→ **STATED PROBLEM 1**
In the listing, retype the stretch from the line containing "You are a computer-use agent. Screen dimensions: 541x512" through the line containing "[x=116, y=113]", exactly as it appears.
→ **STATED PROBLEM 2**
Pick up the awk first-field matching thread after its final sentence and continue it.

18

how to print the line in case the first field start with Linux1

for example:

  echo Linux1_ver2  12542 kernel-update  |   awk '{if ($1 ~ Linux1 ) print $0;}'

the target is to print the line , while the first field start with Linux1

example of lines:

Linux1-new  36352 Version:true
Linux1-1625543  9847
Linux1:16254 8467563 

remark - space or TAB could be before the first filed

15

One way:

echo "Linux1_ver2  12542 kernel-update"  |  awk '$1 ~ /^ *Linux1/'
  • $1 and ^ are redundant. Your proposal doesn't cover tabs. – Hauke Laging Apr 17 '13 at 10:40
  • 1
    @HuakeLaging Why do you think the $1 and ^ are redundant? I am quite sure both are required so that the first word is matched against only, and so that the match is anchored at the start (e.g., "mLinux" could be matched by /Linux1/, but not by /^Linux/). – Nick Bull May 27 '18 at 11:46
21

awk ignores leading blanks when assigning fields. The default command is print.

awk '$1 ~ /^Linux1/'

Is what you want.

→ **THE RECORDS**
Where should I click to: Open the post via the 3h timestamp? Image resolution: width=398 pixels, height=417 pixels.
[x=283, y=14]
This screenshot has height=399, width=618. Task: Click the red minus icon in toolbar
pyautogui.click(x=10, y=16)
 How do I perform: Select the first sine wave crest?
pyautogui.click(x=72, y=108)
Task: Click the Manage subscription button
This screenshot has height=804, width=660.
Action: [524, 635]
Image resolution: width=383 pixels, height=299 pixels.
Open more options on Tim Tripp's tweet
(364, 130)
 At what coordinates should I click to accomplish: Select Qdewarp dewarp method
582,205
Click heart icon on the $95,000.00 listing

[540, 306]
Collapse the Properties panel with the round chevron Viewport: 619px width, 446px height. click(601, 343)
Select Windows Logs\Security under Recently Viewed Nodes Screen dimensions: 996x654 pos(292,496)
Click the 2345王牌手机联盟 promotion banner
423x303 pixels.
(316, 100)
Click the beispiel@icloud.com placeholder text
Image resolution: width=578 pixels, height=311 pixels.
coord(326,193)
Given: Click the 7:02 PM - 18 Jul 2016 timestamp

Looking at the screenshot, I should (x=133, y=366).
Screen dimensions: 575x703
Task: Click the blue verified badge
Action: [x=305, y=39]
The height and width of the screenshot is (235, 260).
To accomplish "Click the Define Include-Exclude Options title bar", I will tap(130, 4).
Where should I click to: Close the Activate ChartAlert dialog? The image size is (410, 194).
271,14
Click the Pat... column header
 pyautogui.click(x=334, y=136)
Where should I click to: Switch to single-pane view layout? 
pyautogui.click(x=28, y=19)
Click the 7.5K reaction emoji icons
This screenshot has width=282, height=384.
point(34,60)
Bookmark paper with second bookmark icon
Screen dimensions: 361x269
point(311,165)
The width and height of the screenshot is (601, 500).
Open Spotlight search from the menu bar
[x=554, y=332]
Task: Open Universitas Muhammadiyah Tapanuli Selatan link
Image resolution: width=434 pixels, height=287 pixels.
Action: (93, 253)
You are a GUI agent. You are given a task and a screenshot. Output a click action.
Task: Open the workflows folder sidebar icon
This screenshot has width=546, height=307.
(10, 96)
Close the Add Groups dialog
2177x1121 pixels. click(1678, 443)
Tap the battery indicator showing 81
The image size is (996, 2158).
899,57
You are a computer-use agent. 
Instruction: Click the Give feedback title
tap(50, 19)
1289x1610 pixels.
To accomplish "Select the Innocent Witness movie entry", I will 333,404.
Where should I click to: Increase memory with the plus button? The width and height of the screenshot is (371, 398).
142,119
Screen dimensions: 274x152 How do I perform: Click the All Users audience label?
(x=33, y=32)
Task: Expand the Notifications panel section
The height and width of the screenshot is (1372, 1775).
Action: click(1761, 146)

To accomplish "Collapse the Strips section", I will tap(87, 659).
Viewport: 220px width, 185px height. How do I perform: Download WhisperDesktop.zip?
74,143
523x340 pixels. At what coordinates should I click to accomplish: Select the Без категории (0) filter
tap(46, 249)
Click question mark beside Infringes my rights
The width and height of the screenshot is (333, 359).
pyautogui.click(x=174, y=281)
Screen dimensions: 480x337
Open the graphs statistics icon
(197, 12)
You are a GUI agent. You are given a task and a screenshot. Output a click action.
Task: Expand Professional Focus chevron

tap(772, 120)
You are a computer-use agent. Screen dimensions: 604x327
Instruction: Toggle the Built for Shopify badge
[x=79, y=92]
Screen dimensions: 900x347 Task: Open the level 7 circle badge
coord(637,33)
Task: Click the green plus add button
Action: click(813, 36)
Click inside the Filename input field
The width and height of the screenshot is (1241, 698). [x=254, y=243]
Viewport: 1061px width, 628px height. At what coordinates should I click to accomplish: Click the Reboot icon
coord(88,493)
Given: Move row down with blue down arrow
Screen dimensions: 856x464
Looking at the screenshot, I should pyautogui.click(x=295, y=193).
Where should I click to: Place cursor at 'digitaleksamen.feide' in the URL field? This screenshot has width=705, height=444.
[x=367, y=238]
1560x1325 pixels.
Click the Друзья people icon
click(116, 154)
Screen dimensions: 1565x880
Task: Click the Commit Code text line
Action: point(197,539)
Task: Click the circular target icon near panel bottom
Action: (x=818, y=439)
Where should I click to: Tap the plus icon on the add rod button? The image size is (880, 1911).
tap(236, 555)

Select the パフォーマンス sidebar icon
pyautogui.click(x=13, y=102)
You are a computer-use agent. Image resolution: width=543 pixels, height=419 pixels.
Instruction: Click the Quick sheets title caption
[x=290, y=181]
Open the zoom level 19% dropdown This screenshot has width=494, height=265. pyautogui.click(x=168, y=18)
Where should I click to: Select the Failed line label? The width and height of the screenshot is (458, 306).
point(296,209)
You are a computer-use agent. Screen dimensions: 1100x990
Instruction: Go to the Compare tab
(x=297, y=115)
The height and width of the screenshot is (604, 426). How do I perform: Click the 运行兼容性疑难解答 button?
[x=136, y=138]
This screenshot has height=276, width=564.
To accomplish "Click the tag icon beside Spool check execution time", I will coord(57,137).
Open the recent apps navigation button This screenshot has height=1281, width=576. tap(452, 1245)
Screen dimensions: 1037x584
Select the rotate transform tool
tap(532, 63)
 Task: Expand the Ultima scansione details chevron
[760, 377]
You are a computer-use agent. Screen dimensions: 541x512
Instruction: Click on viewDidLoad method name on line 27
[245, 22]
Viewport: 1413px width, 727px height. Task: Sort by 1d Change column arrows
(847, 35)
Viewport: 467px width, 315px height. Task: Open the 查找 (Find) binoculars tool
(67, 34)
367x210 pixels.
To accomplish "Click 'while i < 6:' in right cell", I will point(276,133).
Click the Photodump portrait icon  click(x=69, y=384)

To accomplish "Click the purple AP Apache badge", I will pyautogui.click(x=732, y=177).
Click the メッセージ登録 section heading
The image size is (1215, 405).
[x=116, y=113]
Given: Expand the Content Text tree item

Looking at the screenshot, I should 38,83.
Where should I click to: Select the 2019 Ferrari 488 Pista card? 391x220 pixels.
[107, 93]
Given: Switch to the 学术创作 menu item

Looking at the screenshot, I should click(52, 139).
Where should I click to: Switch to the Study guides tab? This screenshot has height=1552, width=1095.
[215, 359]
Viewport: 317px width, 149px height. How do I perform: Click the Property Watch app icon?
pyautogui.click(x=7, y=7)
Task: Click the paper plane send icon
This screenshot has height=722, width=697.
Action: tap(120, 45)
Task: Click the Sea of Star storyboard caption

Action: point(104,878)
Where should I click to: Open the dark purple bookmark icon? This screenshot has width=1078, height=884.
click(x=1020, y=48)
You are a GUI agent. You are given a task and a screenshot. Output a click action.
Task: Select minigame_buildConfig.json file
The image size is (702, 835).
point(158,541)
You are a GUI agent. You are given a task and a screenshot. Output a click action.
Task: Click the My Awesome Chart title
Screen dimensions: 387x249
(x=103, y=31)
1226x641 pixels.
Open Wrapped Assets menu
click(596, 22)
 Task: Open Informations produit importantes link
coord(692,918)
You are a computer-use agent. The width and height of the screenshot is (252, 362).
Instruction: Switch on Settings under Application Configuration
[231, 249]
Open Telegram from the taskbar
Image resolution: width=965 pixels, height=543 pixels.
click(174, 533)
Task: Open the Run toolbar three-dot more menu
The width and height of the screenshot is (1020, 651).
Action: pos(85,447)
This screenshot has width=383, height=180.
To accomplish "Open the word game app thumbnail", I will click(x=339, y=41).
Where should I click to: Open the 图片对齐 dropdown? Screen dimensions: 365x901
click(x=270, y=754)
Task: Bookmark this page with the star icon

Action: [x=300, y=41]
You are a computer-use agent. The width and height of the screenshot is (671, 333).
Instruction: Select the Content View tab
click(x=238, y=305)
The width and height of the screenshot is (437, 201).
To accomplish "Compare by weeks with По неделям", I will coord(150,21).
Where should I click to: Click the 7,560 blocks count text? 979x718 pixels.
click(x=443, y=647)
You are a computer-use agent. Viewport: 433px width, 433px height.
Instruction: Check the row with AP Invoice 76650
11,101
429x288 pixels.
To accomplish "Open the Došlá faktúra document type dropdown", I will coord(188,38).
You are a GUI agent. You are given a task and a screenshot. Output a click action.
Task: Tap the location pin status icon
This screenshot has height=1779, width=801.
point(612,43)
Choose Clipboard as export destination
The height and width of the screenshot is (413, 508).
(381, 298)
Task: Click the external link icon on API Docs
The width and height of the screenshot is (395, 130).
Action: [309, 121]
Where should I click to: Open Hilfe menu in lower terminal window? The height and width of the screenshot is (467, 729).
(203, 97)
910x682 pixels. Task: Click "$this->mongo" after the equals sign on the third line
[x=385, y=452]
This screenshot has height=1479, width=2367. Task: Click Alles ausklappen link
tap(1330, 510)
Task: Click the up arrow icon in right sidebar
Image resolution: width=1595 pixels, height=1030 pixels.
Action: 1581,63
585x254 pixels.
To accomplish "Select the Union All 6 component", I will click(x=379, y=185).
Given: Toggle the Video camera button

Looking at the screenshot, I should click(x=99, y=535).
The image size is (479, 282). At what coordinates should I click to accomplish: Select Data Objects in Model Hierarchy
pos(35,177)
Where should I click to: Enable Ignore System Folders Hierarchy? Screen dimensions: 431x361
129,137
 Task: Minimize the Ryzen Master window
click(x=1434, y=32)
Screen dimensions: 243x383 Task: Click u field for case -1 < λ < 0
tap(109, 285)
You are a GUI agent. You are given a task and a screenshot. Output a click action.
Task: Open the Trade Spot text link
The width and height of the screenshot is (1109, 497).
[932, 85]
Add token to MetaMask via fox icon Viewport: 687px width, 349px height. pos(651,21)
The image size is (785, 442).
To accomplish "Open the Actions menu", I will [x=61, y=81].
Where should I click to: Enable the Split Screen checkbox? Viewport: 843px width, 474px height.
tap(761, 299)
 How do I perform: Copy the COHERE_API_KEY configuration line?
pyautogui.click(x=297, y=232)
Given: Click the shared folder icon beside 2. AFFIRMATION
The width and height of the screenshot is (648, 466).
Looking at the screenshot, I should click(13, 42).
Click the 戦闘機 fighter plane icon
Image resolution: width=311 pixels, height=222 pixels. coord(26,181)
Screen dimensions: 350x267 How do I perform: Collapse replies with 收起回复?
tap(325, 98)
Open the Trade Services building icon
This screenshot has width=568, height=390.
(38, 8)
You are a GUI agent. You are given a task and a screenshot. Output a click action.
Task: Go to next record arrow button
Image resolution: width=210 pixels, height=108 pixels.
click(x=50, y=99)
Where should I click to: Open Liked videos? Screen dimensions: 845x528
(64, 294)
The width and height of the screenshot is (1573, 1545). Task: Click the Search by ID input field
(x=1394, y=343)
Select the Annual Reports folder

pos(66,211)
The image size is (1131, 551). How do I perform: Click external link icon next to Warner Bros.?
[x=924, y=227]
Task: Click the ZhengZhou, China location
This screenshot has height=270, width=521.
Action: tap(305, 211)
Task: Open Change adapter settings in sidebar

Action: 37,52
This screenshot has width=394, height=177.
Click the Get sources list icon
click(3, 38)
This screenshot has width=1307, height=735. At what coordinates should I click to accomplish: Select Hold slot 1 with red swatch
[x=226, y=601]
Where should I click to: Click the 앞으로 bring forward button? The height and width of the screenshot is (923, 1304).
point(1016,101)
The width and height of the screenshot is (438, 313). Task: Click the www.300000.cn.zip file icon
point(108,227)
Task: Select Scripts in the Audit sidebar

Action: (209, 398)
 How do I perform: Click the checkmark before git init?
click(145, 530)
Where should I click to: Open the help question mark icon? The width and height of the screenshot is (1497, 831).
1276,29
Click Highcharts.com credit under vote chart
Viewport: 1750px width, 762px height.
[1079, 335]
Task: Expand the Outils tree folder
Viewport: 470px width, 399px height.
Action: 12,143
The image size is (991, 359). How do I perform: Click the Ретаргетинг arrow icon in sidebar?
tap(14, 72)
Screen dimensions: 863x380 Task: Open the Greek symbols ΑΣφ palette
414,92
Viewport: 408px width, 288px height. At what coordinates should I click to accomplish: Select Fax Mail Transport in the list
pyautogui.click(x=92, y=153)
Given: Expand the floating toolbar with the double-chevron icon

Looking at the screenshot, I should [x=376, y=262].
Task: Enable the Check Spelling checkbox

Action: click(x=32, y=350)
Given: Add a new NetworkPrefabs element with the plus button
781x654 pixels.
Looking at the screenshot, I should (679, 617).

→ **TASK RESULT 1**
You are a computer-use agent. Screen dimensions: 541x512
Instruction: Click on viewDidLoad method name on line 27
[245, 22]
Viewport: 1413px width, 727px height. Task: Sort by 1d Change column arrows
(847, 35)
Viewport: 467px width, 315px height. Task: Open the 查找 (Find) binoculars tool
(67, 34)
367x210 pixels.
To accomplish "Click 'while i < 6:' in right cell", I will point(276,133).
Click the Photodump portrait icon  click(x=69, y=384)

To accomplish "Click the purple AP Apache badge", I will pyautogui.click(x=732, y=177).
Click the メッセージ登録 section heading
The image size is (1215, 405).
[x=116, y=113]

→ **TASK RESULT 2**
Detailed explanation:

  • $1 tells awk to look at the first "column".
  • ~ tells awk to do a RegularExpression match /..../ is a Regular expression.
  • Within the RE is the string Linux and the special character ^.
  • ^ causes the RE to match from the start (as opposed to matching anywhere in the line).

Seen together: Awk will match a regular expression with "Linux" at the start of the first column.

2

This should work for this specific case.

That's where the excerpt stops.